Reti fatte di magistratura, servizi sociali, forze dell’ordine, scuola, sanità, associazioni, stampa: «Solo insieme possiamo dare risposte efficaci e durature». L’analisi si amplia fino al quadro europeo e normativo, ricordando la centralità della Convenzione di Istanbul: «La violenza di genere non è un fatto privato o emergenziale, ma un problema strutturale… Prevenire significa agire sulle cause profonde attraverso l’educazione E NON LA CENSURA».
GREVIO, ricorda Mallamaci, riconosce ai CAV un ruolo strategico perché fondato su un sapere “esperienziale e professionale unico”. Ma avverte: «I CAV tuttavia in Calabria rimangono sotto-finanziati… con a rischio la relativa sostenibilità economica».
Formazione come chiave della prevenzione
Un punto cardine dell’intervento riguarda la necessità di una formazione continua e qualificata, come previsto dalla Conferenza Stato-Regioni 2022: «Per essere riconosciuto come CAV, un centro deve disporre di personale qualificato, già formato, in costante aggiornamento e supervisione… capace di operare in équipe multidisciplinare, con un approccio di genere».
Un impegno che trova conferma nel Libro Bianco per la formazione sulla violenza maschile contro le donne: «I Centri Antiviolenza sono laboratori di cambiamento sociale… Non agiscono solo nell’emergenza, ma operano anche nel lungo periodo… promuovendo una cultura delle relazioni libere da stereotipi».
Educare all’affettività per prevenire la violenza
Mallamaci insiste su una dimensione spesso trascurata: l’educazione alle relazioni. «È proprio sul piano educativo che si gioca la possibilità di prevenire la violenza di genere… Non bastano regole o divieti: servono strumenti educativi che insegnino a riconoscere, NOMINARE – perché ciò che non si nomina non esiste – e decostruire queste dinamiche».
Amare, dice, significa libertà, non possesso: «Educare all’affettività significa prevenire la violenza prima che accada… insegnare che amare non è possedere, che il rispetto è la forma più alta di amore». E richiama l’importanza del linguaggio come costruzione culturale: «La violenza di genere non nasce all’improvviso: cresce dove persistono stereotipi… Ricordiamoci che il linguaggio non è naturale ma una costruzione umana».
La responsabilità di tutti
La conclusione è un appello chiaro, che coinvolge ciascuno: «Non basta informare: serve formare… per evitare il rischio di vittimizzazione secondaria».
E ancora: «Prevenire la violenza è una responsabilità collettiva e anche dei singoli cittadini e cittadine perché non è un fatto privato.

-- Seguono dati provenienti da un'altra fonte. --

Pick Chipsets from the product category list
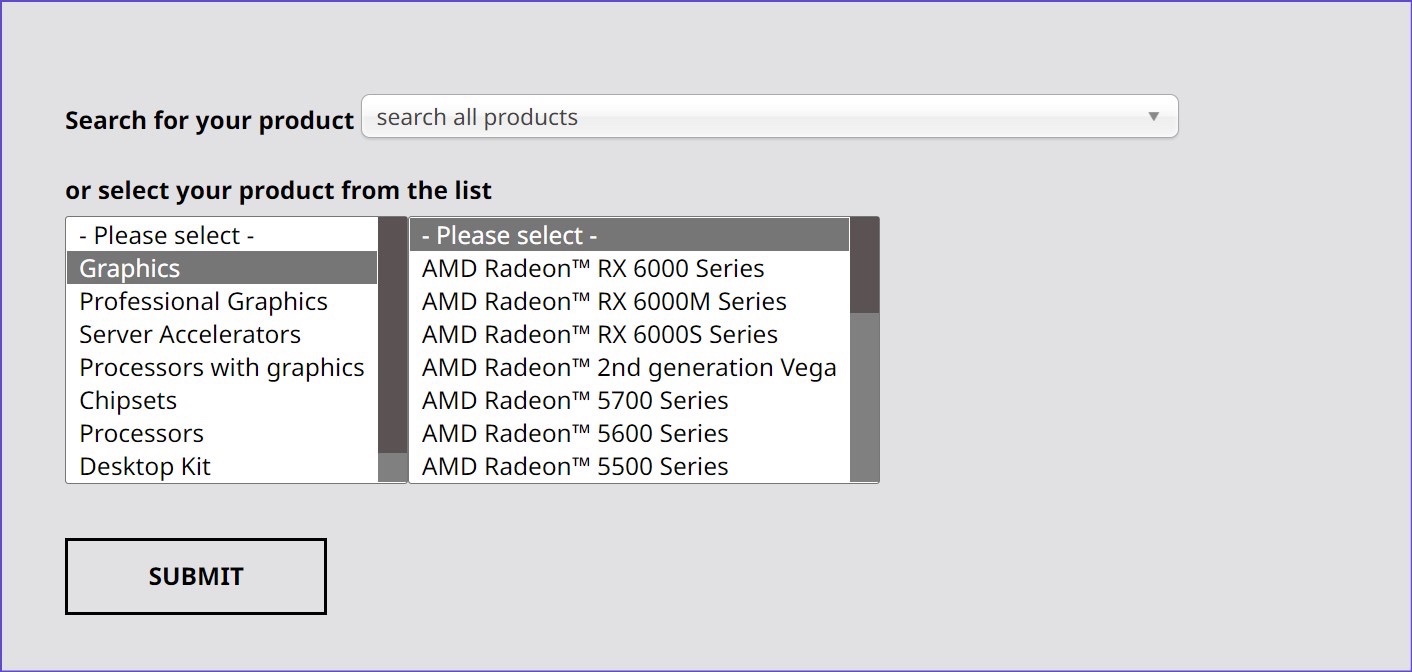This screenshot has height=672, width=1412. (x=128, y=400)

Contrastare la violenza maschile contro le donne… è una politica di civiltà capace di generare una cultura della libertà e del rispetto».

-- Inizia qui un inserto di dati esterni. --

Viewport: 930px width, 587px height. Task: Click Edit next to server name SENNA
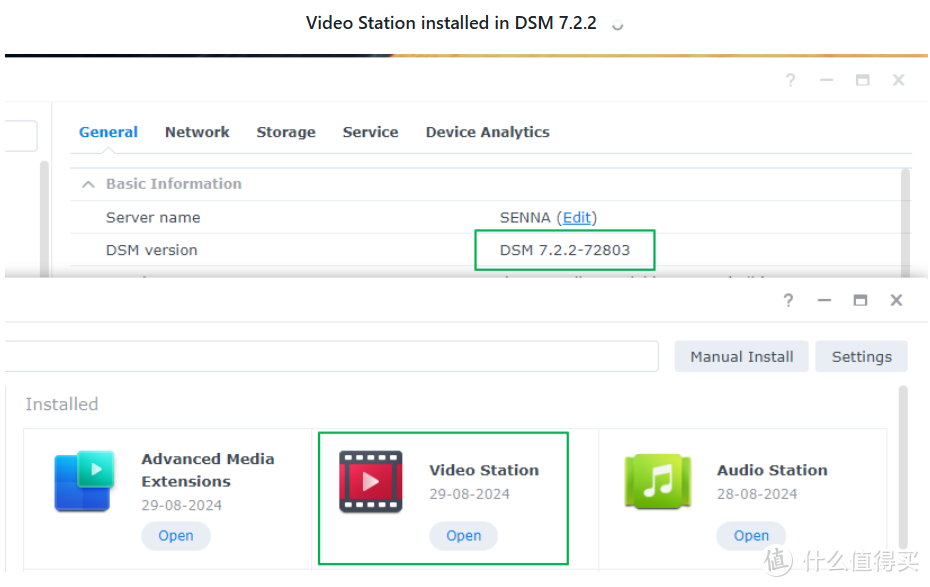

L’intervento di Francesca Mallamaci al Mai più sola è, in definitiva, un invito potente a guardare la violenza contro le donne come un fenomeno strutturale, che richiede risposte strutturali. Un invito a riconoscere il valore dei Centri Antiviolenza come presìdi culturali oltre che sociali, e a comprendere che la prevenzione non è un atto isolato, ma un processo collettivo che riguarda tutti.